Book Public vs  Private

    Book Details:
  • Author : Robert N. Gross
  • Publisher : Oxford University Press
  • Release : 2017-12-01
  • ISBN : 0190644591
  • Pages : 224 pages

Download or read book Public vs Private written by Robert N. Gross and published by Oxford University Press. This book was released on 2017-12-01 with total page 224 pages. Available in PDF, EPUB and Kindle. Book excerpt: Americans today choose from a dizzying array of schools, loosely lumped into categories of "public" and "private." How did these distinctions emerge in the first place, and what do they tell us about the more general relationship in the United States between public authority and private enterprise? In Public vs. Private, Robert N. Gross describes how, more than a century ago, public policies fostered the rise of modern school choice. In the late nineteenth century, American Catholics began constructing rival, urban parochial school systems, an enormous and dramatic undertaking that challenged public school systems' near-monopoly of education.

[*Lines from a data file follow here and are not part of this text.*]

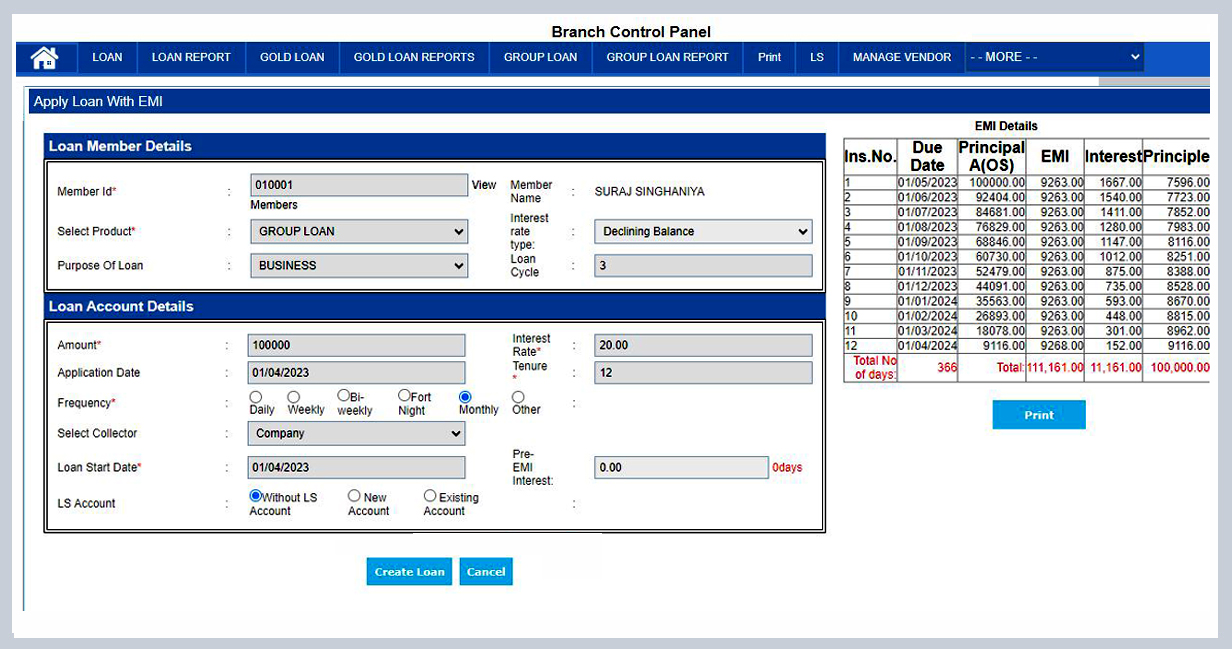Viewport: 1232px width, 649px height.
Task: Click the Create Loan button
Action: [x=409, y=572]
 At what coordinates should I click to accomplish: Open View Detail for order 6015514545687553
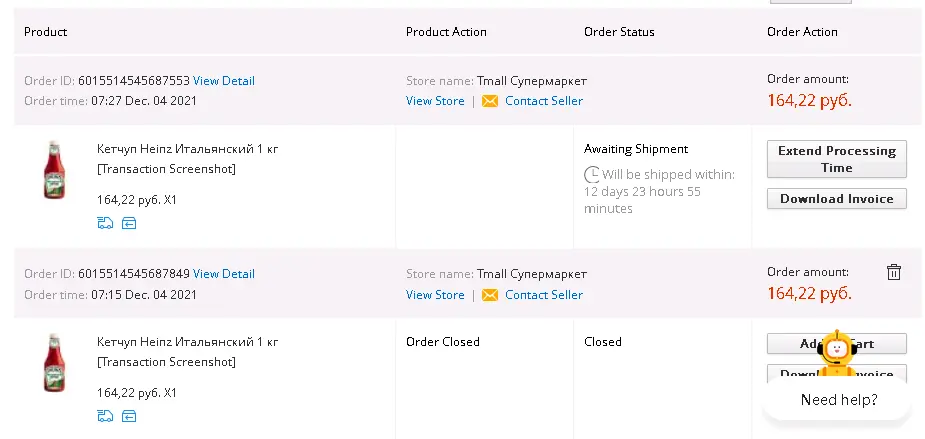224,81
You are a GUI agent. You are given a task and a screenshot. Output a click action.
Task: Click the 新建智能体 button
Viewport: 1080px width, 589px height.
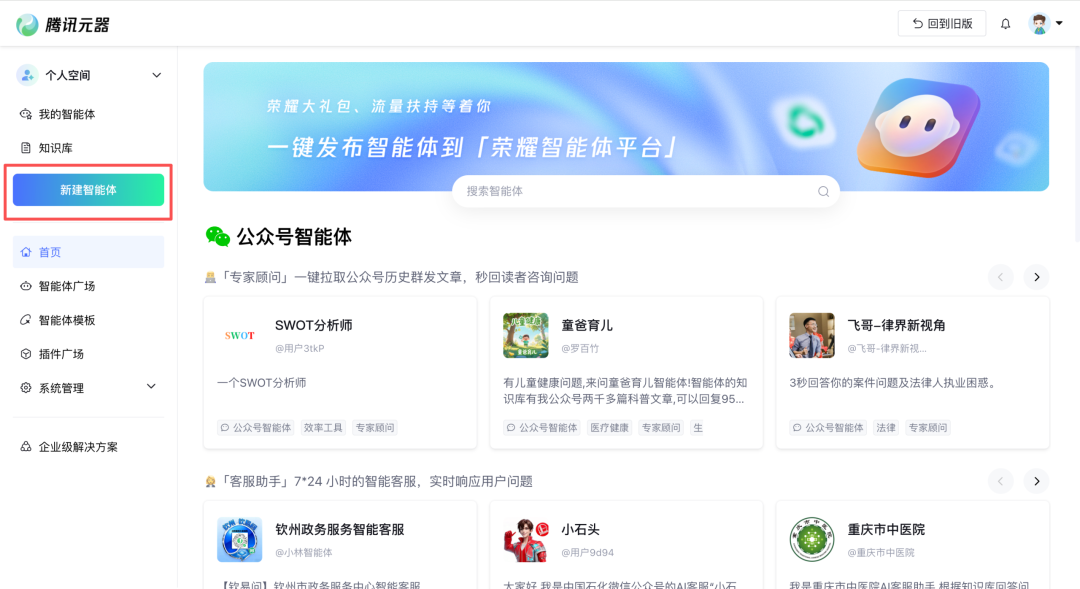[88, 188]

In a nation deeply committed to public education, mass attendance in Catholic schools produced immense conflict. States quickly sought ways to regulate this burgeoning private sector and the competition it produced, even attempting to abolish private education altogether in the 1920s. Ultimately, however, Gross shows how the public policies that resulted produced a stable educational marketplace, where choice flourished. The creation of the educational marketplace that we have inherited today--with systematic alternatives to public schools--was as much a product of public power as of private initiative. Gross also demonstrates that schools have been key sites in the development of the American legal conceptions of "public" and "private". Landmark Supreme Court cases about the state's role in regulating private schools, such as the 1819 Dartmouth v. Woodward decision, helped define and redefine the scope of government power over private enterprise. Judges and public officials gradually blurred the meaning of "public" and "private," contributing to the broader shift in how American governments have used private entities to accomplish public aims. As ever more policies today seek to unleash market forces in education, Americans would do well to learn from the historical relationship between government, markets, and schools.